§ What to produce: Which lines in the records below mention the word "button"? Copy each one out.

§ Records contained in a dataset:
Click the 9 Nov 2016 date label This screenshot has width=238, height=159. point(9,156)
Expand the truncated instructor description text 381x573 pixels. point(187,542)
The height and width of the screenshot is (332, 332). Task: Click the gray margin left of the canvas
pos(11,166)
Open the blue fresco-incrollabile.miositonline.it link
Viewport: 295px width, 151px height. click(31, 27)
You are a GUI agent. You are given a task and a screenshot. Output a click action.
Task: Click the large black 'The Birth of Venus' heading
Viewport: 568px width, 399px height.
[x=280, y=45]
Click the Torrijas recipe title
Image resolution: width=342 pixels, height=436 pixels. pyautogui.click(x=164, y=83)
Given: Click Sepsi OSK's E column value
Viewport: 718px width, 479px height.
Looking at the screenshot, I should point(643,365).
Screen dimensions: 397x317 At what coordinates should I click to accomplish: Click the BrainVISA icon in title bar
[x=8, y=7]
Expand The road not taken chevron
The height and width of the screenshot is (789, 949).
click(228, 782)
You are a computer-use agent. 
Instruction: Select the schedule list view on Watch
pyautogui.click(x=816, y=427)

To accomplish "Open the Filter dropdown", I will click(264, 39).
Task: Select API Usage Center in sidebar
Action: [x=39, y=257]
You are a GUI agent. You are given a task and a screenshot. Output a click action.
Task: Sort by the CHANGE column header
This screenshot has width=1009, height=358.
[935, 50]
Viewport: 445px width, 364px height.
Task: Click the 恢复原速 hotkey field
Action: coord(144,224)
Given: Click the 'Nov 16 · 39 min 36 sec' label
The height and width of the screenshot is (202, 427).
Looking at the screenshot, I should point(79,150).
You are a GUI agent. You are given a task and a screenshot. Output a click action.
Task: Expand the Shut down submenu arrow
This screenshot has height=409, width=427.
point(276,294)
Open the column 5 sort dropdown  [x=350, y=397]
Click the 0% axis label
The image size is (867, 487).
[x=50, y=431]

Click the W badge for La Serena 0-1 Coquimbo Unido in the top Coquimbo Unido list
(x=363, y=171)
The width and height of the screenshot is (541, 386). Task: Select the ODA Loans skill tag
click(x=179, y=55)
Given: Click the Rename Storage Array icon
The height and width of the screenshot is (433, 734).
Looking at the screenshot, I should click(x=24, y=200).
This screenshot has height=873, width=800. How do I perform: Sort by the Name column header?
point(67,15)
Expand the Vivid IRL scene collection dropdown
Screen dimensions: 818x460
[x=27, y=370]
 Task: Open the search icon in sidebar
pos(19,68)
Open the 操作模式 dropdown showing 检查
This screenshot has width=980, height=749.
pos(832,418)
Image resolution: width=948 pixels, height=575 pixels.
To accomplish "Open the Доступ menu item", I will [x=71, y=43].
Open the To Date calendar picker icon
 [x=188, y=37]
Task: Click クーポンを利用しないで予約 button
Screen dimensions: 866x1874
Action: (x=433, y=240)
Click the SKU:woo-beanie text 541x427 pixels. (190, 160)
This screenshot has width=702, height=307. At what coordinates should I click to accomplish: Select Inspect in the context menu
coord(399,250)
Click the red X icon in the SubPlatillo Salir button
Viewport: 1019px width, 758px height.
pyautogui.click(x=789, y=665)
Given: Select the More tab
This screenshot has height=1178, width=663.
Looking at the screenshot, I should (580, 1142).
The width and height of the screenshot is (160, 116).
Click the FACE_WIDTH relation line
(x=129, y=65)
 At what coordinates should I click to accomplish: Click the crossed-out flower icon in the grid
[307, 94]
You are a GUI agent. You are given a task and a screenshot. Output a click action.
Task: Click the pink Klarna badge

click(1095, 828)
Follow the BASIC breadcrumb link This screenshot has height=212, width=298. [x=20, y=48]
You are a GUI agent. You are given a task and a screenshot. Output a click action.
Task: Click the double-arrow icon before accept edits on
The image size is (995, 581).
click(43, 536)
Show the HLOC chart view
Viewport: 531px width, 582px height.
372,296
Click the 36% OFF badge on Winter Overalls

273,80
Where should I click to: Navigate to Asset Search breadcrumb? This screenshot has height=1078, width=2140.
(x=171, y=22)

§ Output of the task:
Task: Click クーポンを利用しないで予約 button
Click the red X icon in the SubPlatillo Salir button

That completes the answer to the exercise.